26 May
Posted by: admin in: Gesundheit Nachrichten
Bei der regelmäßigen Einnahme von Medikamenten sollten Patienten besonders auf ihre Ernährung achten. Manche Lebensmittel können die Wirkung von Arzneimitteln im Organismus beeinflussen. So hemmt Grapefruitsaft den Abbau zahlreicher Medikamente und lässt ihren Wirkstoffpegel zum Teil bedenklich ansteigen. Dadurch können schwere Nebenreaktionen wie beispielsweise ein extrem hoher Blutdruck ausgelöst werden. Zu einer solchen Wechselwirkung kann es laut der Verbraucherzentrale Bayern bei Schlaf-, Schmerz- und Bluthochdruckmitteln, bei Antihistaminika und Immundepressiva kommen. Für Betroffene ist es ratsam, während ihrer medikamentösen Therapie auf die Früchte und den Saft zu verzichten.
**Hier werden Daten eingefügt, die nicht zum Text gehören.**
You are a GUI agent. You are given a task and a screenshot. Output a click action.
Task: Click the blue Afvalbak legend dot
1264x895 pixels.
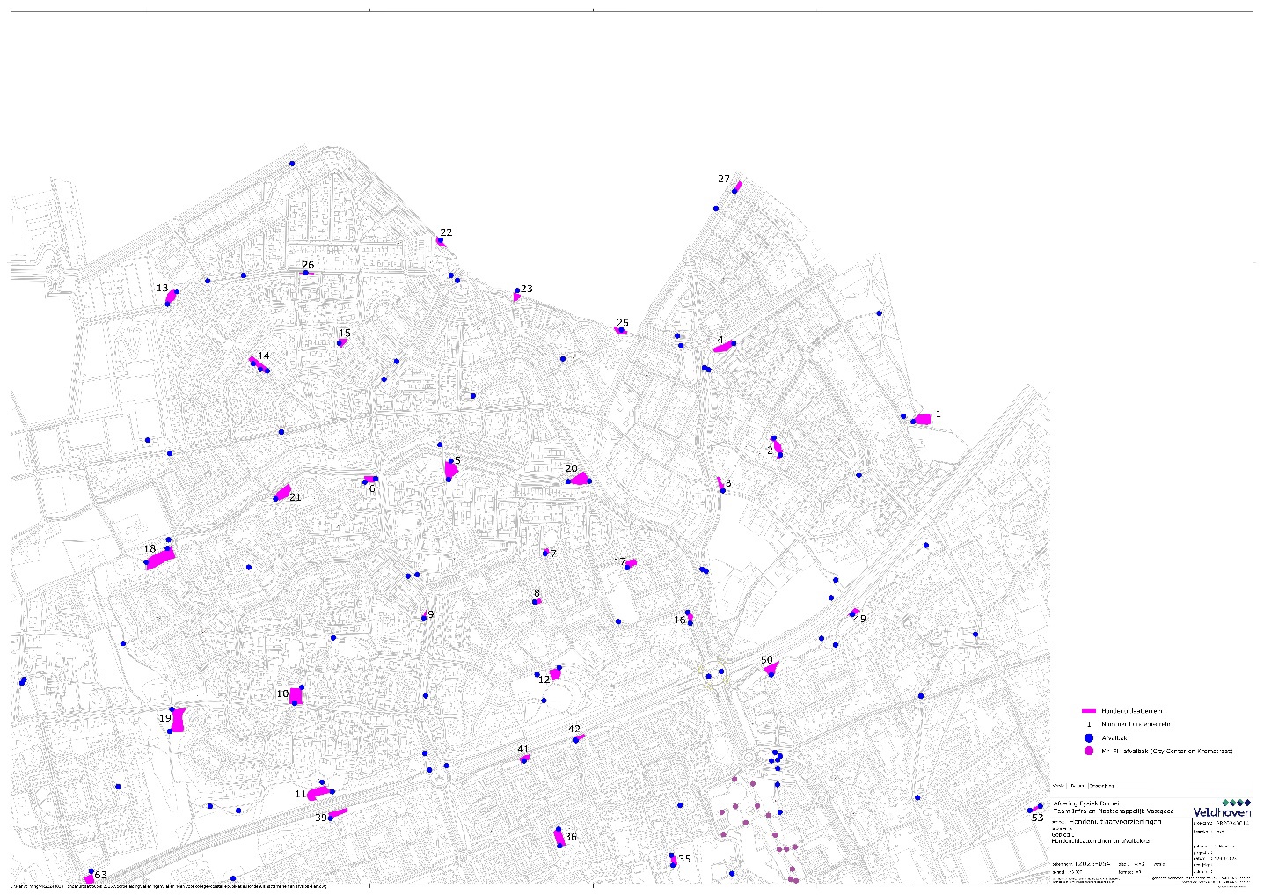click(x=1088, y=737)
Auch bei der Einnahme von Eisentabletten ist bei der Nahrungsaufnahme Vorsicht geboten. Es ist besser, mindestens zwei Stunden vor und nach dem Pillenschlucken auf den Genuss von Kaffee oder Tee zu verzichten. Da die Gerbsäure in den Getränken das Eisen im Magen bindet, wird es ansonsten einfach wieder ausgeschieden. Das gleiche geschieht durch Oxalsäure in Rhabarber oder Spinat. Gefördert wird die Aufnahme des Eisens dagegen durch Vitamin C aus Obst und Fruchtsäften. Länger gelagerte, eiweißhaltige Lebensmittel vertragen sich nicht mit sogenannten MAO-Hemmern gegen Depressionen. In Sauerkraut, lange gereiftem Käse, Dauerwurst, Fischkonserven oder Wein kommt das Eiweißprodukt Tyramin vor, das während der Einnahme der Medikamente nicht abgebaut wird. Dadurch kann der Blutdruck ansteigen. Zudem sollten Antibiotika nicht in Kombination mit Milchprodukten eingenommen werden, da das Kalzium der Milch den Wirkstoff des Antibiotikums nicht durch die Darmwand dringen lässt. Gleiches gilt für Schmerzmittel und Antidepressiva.